— start of EXCERPT PROVIDED —

I strongly disagree with this statement in the context of a bitmap export. You
have a print-oriented view, but this bug is not about printing it's about
exporting to a file so the target are other computer programs not just printers.

For a computer program "DPI" (as used both by proprietary programs such as Visio
and FLOSS programs such as the Gimp) is the ratio between the image dimension in
pixels (pixel being the basic bitmap unit) and the image dimension in inches
(physical unit, used to measure other parts of the document). If you don't
associate the correct DPI info to an image file conversion to a pixel oriented
space (vector export to bitmap) or to a physical unit oriented space (bitmap
insertion in Office document, printing a bitmap file) will give unexpected 
results.

LPI does not exist in this context. It may be relevant for printers but not at
the computer bitmap export stage.

So when you resize a bitmap or export to a bitmap file, you need to expose three
sets of values

1. the image size in pixels
2. the image size in physical units (inches or millimeters depending on the 
locale)
3. their ratio in DPI

Changing 1. changes 2., changing 2. changes 1., changing 3. changes 2.

The user can follow several strategies to select the DPI value:
1a. size the image "as on-screen", using the DPI ratio of his current screen
(Current OO.o strategy. Unsuitable for many usages but valid in some contexts
1b. size the image for a generic streen target, using common screen DPI values
such as 75, 96 or 100 dpi
2. size the image with a print target in mind, using common print DPI values
(150, 300, 600). (2400 in this context is totally insane, you don't map a pixel
to a print point, what printers do is take the bitmap file DPI value to compute
it's expected print size, and then interpolate pixels in print points to respect
this size)

— end of EXCERPT PROVIDED —
— start of SUPPLIED RECORDS —

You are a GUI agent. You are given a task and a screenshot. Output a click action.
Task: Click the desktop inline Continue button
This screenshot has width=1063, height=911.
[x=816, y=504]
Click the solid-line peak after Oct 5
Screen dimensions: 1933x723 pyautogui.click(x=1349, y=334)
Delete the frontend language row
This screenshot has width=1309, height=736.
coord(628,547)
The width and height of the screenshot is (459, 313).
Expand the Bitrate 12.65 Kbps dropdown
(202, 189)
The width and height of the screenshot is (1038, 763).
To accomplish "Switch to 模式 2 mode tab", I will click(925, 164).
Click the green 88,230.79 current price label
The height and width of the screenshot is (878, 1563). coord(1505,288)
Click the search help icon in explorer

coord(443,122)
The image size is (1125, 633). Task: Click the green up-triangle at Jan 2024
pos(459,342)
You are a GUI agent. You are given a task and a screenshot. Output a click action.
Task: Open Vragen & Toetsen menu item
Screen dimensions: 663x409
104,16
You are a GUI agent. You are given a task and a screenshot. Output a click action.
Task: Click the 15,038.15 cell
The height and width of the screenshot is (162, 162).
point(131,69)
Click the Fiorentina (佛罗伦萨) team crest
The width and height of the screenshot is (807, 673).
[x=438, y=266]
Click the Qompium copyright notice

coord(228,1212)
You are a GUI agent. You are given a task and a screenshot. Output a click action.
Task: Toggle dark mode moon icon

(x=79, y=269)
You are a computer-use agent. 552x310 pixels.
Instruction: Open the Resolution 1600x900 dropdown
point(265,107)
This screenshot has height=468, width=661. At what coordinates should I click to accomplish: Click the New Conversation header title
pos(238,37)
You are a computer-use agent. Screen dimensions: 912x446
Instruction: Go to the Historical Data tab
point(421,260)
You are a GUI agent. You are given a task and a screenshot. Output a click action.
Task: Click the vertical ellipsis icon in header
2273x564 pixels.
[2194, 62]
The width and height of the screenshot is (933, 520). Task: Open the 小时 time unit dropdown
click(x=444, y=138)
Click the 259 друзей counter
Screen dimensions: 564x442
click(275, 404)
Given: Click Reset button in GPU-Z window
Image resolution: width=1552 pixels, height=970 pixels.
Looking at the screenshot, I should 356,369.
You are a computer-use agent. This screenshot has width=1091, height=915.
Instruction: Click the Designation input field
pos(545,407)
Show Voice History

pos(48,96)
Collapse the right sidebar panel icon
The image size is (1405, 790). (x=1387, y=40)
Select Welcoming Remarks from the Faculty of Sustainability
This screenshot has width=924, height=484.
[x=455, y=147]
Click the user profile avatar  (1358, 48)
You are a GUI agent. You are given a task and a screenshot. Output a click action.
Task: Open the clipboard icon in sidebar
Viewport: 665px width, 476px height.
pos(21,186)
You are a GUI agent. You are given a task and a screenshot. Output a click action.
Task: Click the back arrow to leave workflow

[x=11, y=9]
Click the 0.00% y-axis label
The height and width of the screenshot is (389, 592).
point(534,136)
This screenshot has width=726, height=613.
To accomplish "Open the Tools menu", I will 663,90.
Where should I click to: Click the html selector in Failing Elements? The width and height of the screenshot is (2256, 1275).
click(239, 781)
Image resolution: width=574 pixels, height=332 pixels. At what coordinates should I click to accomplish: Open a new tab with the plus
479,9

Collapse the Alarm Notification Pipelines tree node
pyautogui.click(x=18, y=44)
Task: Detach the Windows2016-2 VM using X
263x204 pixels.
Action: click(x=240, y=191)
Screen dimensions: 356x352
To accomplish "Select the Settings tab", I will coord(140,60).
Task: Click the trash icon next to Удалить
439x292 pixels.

— end of SUPPLIED RECORDS —

CHALLENGES:
a) Answer these questions using the DPI comment:
(i) Which strategy for selecting the DPI value is identified as the current OO.o strategy?
(ii) What common screen DPI values are given?
(iii) In the list of three sets of values, what does changing the ratio in DPI change?
b) Duplicate the part of the DPI comment that opens with the words containing "For a computer" and closes with "bitmap export stage.".
Base your answers on the DPI comment alone.

ANSWERS BELOW:
a)
(i) Sizing the image "as on-screen," using the DPI ratio of the user's current screen.
(ii) 75, 96, and 100 dpi.
(iii) It changes the image size in physical units (inches or millimeters depending on the locale).

b)
For a computer program "DPI" (as used both by proprietary programs such as Visio
and FLOSS programs such as the Gimp) is the ratio between the image dimension in
pixels (pixel being the basic bitmap unit) and the image dimension in inches
(physical unit, used to measure other parts of the document). If you don't
associate the correct DPI info to an image file conversion to a pixel oriented
space (vector export to bitmap) or to a physical unit oriented space (bitmap
insertion in Office document, printing a bitmap file) will give unexpected 
results.

LPI does not exist in this context. It may be relevant for printers but not at
the computer bitmap export stage.